9 mois ferme, du bon Dupontel

Publié le 12 octobre 2013 par Naira
Albert Dupontel est un auteur à part dans le paysage cinématographique français. Depuis plusieurs années il développe un univers tout à fait singulier, empreint de poésie, de critique sociale et d’humour tantôt corrosif, absurde, cynique ou noir. Un Terry Gilliam français en somme. Rien d’étonnant, Dupontel revendiquant clairement cette influence ; et les deux hommes se connaissent bien, s’estiment et travaillent parfois ensemble. Terry Gilliam tient d’ailleurs un petit rôle dans le film, comme précédemment dans Enfermés dehors.
Depuis Bernie, son premier long-métrage en 1996, Albert Dupontel s’attache à dénoncer les dérives de notre société en enfilant le nez rouge, parfois sanglant, selon ses propres mots. Plus le temps passe, plus j’ai le sentiment que c’est l’ensemble de la société qui va de travers. De ce constat dramatique, j’essaie d’en ricaner et d’en faire part au public, affirme Dupontel qui estime plus faire des drames "rigolos" que des comédies.
Dans Enfermés dehors, en 2006, il brocardait gentiment mais fermement la police française, faisant endosser à son personnage de clochard, l’habit d’un policier suicidé. Humain et efficace, ce clochard-policier était à l’image de ce qu’on est en droit d’attendre des forces de l’ordre.
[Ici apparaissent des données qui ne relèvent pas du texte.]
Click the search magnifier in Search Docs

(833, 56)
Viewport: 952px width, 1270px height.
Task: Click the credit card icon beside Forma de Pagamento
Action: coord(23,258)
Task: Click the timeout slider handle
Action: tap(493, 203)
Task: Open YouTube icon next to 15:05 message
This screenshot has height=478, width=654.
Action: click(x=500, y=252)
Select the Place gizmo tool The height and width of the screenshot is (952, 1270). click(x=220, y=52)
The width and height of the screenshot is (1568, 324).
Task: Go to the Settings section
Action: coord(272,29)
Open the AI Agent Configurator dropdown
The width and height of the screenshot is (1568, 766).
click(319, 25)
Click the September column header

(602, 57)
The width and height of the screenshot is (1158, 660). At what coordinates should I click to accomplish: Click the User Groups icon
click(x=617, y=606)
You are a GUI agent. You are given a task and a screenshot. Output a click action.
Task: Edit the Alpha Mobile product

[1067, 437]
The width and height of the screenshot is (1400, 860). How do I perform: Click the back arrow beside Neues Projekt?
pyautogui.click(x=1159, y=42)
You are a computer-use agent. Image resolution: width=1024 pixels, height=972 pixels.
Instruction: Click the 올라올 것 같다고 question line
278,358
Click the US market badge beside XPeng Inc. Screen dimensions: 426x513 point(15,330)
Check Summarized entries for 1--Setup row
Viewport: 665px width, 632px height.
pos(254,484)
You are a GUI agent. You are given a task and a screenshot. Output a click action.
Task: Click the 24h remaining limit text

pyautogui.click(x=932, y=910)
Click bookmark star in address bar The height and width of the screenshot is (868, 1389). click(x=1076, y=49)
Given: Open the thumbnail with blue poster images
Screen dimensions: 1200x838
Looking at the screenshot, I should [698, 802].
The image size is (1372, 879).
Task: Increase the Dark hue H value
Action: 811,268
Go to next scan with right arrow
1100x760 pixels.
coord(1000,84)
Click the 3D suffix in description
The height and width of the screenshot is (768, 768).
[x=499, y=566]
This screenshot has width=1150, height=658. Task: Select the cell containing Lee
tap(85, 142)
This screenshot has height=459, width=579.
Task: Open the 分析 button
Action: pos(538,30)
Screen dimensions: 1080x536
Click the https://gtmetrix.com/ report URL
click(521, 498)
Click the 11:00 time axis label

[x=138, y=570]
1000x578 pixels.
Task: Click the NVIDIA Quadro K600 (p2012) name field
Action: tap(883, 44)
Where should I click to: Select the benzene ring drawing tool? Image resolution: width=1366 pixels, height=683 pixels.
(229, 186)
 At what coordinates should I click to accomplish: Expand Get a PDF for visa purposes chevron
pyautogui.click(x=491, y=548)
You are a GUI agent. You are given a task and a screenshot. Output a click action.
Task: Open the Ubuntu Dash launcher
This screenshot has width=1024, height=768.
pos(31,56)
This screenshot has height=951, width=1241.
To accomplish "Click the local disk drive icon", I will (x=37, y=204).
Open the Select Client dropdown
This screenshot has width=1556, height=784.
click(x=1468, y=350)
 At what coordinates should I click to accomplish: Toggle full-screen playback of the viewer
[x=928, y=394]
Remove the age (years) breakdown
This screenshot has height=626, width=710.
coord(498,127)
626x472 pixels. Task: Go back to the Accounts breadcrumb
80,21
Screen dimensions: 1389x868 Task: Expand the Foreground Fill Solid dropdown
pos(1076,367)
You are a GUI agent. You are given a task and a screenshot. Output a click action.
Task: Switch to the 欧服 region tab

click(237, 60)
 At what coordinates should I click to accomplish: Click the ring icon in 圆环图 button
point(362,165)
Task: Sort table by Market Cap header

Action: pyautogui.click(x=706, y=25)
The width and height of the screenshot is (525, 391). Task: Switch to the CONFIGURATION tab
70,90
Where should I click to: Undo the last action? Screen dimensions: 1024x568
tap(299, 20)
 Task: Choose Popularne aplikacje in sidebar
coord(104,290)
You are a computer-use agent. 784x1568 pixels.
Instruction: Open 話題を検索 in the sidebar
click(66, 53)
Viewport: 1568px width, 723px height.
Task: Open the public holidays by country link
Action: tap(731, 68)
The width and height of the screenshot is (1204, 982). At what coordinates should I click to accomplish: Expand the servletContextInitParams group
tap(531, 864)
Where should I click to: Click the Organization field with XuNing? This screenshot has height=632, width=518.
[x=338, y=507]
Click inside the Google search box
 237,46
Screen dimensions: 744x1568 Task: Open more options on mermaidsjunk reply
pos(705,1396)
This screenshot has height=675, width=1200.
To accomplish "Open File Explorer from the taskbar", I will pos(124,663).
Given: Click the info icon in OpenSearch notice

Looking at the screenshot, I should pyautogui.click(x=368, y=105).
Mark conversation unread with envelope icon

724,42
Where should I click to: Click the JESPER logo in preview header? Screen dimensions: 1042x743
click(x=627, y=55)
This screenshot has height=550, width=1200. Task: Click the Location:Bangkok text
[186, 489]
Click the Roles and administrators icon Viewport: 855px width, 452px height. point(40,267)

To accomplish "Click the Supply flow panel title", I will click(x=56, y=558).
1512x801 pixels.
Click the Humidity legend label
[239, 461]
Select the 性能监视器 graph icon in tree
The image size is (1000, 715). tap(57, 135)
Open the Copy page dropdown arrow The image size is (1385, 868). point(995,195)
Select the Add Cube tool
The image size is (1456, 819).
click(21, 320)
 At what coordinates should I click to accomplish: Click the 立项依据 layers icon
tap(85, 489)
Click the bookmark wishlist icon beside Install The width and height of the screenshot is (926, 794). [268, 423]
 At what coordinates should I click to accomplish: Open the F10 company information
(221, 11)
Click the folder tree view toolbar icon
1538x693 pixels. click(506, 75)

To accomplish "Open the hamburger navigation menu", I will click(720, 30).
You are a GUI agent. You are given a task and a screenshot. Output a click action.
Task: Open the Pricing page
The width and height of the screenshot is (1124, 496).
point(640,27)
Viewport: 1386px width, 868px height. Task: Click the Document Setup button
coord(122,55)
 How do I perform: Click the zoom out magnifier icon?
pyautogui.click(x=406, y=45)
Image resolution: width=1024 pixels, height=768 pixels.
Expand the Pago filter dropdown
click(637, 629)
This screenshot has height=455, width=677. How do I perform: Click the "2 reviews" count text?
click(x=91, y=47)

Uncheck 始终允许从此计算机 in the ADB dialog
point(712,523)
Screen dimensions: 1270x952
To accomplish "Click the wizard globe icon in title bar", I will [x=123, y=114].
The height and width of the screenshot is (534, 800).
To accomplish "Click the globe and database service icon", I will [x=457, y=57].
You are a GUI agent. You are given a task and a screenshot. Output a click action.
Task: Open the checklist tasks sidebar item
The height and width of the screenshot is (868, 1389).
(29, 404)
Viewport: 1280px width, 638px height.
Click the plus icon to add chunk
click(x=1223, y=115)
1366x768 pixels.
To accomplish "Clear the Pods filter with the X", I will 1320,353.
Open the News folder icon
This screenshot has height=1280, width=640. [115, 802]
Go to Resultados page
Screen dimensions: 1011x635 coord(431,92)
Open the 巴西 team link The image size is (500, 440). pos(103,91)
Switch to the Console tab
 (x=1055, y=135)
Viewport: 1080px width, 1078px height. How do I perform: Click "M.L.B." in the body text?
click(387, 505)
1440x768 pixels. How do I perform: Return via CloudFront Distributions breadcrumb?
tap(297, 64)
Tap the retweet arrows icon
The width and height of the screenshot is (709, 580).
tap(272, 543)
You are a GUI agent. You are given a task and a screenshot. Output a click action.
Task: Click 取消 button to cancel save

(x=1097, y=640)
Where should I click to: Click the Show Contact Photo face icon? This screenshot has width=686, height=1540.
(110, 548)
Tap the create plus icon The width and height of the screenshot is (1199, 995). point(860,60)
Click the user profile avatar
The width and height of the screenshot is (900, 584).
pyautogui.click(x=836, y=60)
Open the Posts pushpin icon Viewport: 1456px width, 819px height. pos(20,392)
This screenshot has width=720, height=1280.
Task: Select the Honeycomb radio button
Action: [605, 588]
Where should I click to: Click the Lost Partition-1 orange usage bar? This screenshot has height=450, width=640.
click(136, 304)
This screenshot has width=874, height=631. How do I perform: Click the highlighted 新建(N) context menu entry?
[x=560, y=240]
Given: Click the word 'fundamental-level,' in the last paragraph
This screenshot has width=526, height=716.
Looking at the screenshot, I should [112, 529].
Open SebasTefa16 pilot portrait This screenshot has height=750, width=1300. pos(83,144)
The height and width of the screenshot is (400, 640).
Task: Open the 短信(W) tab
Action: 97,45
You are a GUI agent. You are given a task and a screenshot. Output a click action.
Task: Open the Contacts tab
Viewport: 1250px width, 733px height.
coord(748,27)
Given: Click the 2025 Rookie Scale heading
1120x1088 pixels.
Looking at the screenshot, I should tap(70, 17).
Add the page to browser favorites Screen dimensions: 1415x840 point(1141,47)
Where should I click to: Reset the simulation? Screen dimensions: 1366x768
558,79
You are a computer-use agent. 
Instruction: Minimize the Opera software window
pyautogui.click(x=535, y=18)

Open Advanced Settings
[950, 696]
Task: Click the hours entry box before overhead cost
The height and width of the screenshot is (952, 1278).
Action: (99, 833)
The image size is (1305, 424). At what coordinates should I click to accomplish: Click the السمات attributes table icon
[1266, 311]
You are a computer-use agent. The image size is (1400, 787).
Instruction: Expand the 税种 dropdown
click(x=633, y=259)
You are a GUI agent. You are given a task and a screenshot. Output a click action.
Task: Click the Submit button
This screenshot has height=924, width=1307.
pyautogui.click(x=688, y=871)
Derrière cette comédie burlesque se dissimule le propos éminemment engagé d’un auteur volontairement en marge de la profession et des mondanités du show-business. Les personnages qu’il incarne dans ses films sont à son image, des marginaux dans une société qui le juge sans ménagement.
Il est aussi question de jugement dans 9 Mois ferme, plus institutionnel néanmoins, puisque Dupontel s’y prend à un autre pilier de notre société de droit : la justice, dans une fable burlesque qui unit le crime et la justice, le vice et la vertu, un mauvais sujet et une juge en bois brut, comme dirait tonton Georges :
Ariane Felder est une juge ambitieuse et farouchement célibataire. Elle est totalement prise au dépourvu par une grossesse dont elle ne sait pas qui en est la cause et encore moins quand cela a pu se produire. Son désarroi est total, lorsqu’elle apprend que le père de son enfant à naitre n’est autre de Bob Nolan, un criminel poursuivit pour une atroce agression.
Bob Nolan, un marginal qui fait un enfant à la justice, ou du moins à son allégorie, voilà le drôle de tableau que nous offre à voir le film. Car Ariane Felder est une femme aveuglée par sa fonction mais dont les intentions sont louables et empreintes d’une volonté d’équité…de justice quoi.
Dupontel fait mouche, il parvient à nous captiver pour se couple improbable, à nous émouvoir de la détresse de cette femme perdue et à nous amuser de la simplicité de ce criminel recherché. Le scenario fonctionne efficacement autour du dilemme que représente pour Ariane Felder le choix entre son métier et sa vie privée. Va-t-elle garder son enfant ? Peut-elle décemment envoyer en prison le père de son enfant ?
Dans le rôle d’Ariane Felder, Sandrine Kimberlain, n’apparait pas comme une évidence mais parvient vite à lever le doute quand l’humour prend le pas sur le contexte. Sandrine Kimberlain assure et même plus. Avec le concours de la mise en scène de Dupontel, elle parvient à incarner la froideur de la justice, et la douceur et la beauté d’une femme enceinte. Sans ce départir, à aucun moment, d'un sens du comique inattendu.
Dupontel est parfait dans ce rôle qui ressemble à ceux qu’il a déjà incarnés dans ses précédents films, mais auquel il confère une différence subtile mais évidente. Toujours impeccable, Bouli Lanners tient un petit rôle dans le film.
Dupontel a le cinéma au corps, il le dit et ça se voit. En plus de la création de personnages ambigus mais profondément humains, il a le don de la mise en scène efficace qui rappelle celle de Jeunet et bien entendu celle de son mentor, Terry Gilliam. Inventive, loufoque, déjantée, Dupontel sublime son récit par une mise en scène enlevée auquel il nous a habitué depuis ses débuts.
Du bon Dupontel. Derrière ce jeu de mot douteux se cache un pléonasme, parce que tous ses films, selon moi, sont excellents. Avec 9 Mois ferme, Dupontel enfile donc une nouvelle perle au collier de ses réalisations.